**TEXT PASSAGE**
# # # #
What is Data Protection Day?
In 2006 Council of Europe initiated the launch of European Data Protection Day to be celebrated each year on 28 January, which marks the anniversary of the Council of Europe’s ‘Convention 108’ on the protection of personal information – the first legally binding international law on data protection which was open for signature in 1981.
However, the initiative was soon accepted by other countries, and now Data Protection Day is globally recognized as Data Privacy Day outside of Europe, and although this brings some confusion, the term is often used interchangeably.
Nevertheless, Data Protection Day should be a day where companies, organizations, institutions, governments, and national data protection authorities raise awareness about the importance of privacy and data protection.
Data privacy concerns individuals, as well as organizations, if not even more so. The responsibility to demonstrate compliance is always on the organization, and the organization holds accountability for the safety of personal data and can suffer consequences for mishandling it.
Why is Data Protection Day important?
As the landscape of global data protection initiatives constantly evolves, laws and regulations are creating an intricate web of rules and obligations for organizations.
That is why it is important to raise awareness, promote data protection best practices, and discuss important privacy-related topics to remind organizations, as well as individuals, why they should care about privacy.
Comprehensive privacy laws, like General Data Protection Regulation (GDPR), impose strict data protection requirements, while new rulings and decisions frequently alter the understanding and perception of obligations and the application of laws.
All that adds up to the complexity of compliance. Therefore Data Protection Day is also a chance to catch up with new developments in the Data Protection area.
How to celebrate Data Protection Day in your Organization?
Use Data Protection Day as an opportunity to remind your coworkers about the importance of privacy, as well as refresh their knowledge about security measures, privacy practices, and their contribution to overall compliance in your company:
- Provide materials: Send useful privacy-related materials, blogs, podcasts, or videos through official communication channels to everyone in your organization.
- Organize a company event or webinar: Discuss the state of privacy in your organization and hold a short Q&A session to drill into the topic with your coworkers. They might have more questions than you think!
- Send out surveys: Compile a short survey about the state of privacy in your organization or a fun quiz to check general knowledge about privacy.
# # # #
**EXTRACTED INFORMATION**
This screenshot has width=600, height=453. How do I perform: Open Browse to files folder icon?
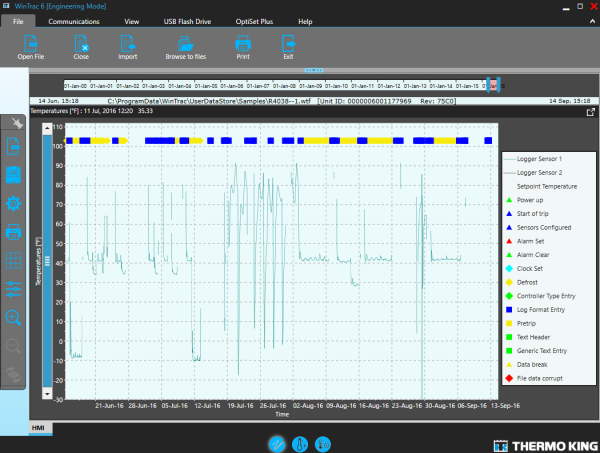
# # # #
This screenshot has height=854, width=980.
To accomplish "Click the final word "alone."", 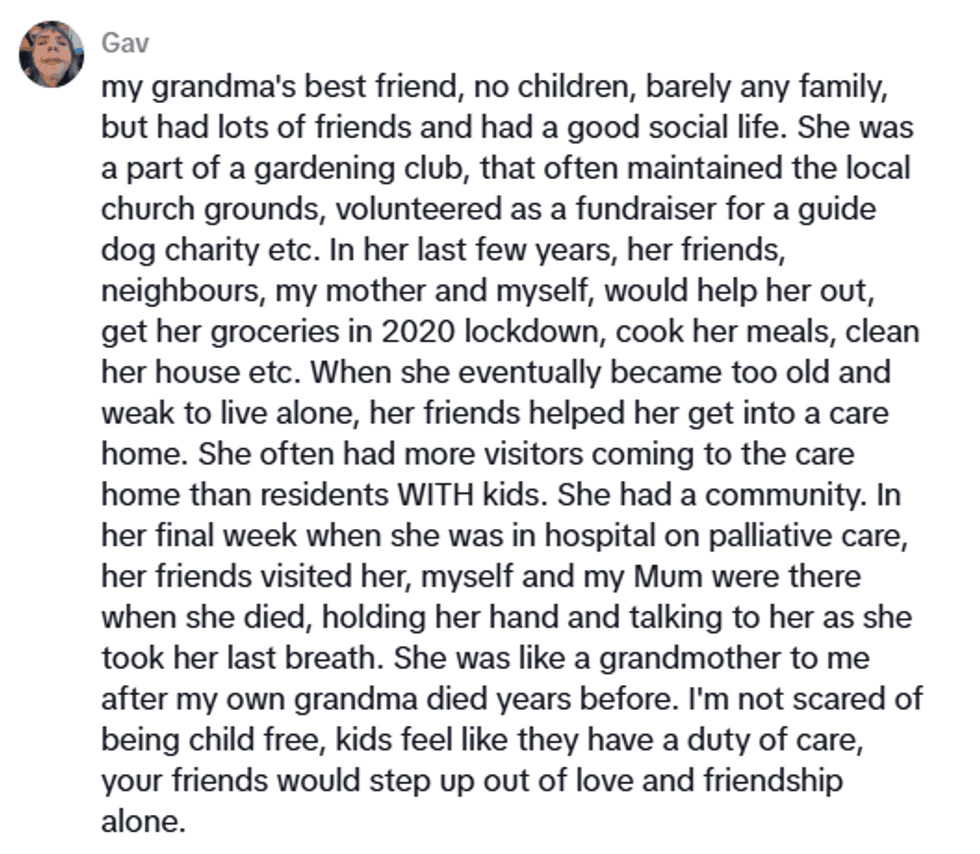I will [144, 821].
# # # #
Does the Data Protection Day text agree with each of these statements? Answer yes or no for each and quote the words from the text that decide it. 1. Convention 108 was open for signature in 1981. 2. Outside of Europe, the day is recognized as Data Privacy Day. 3. The responsibility to demonstrate compliance lies with individuals.

**COMPLETE RESPONSE**
1. Yes: "which was open for signature in 1981"
2. Yes: "now Data Protection Day is globally recognized as Data Privacy Day outside of Europe"
3. No: "The responsibility to demonstrate compliance is always on the organization"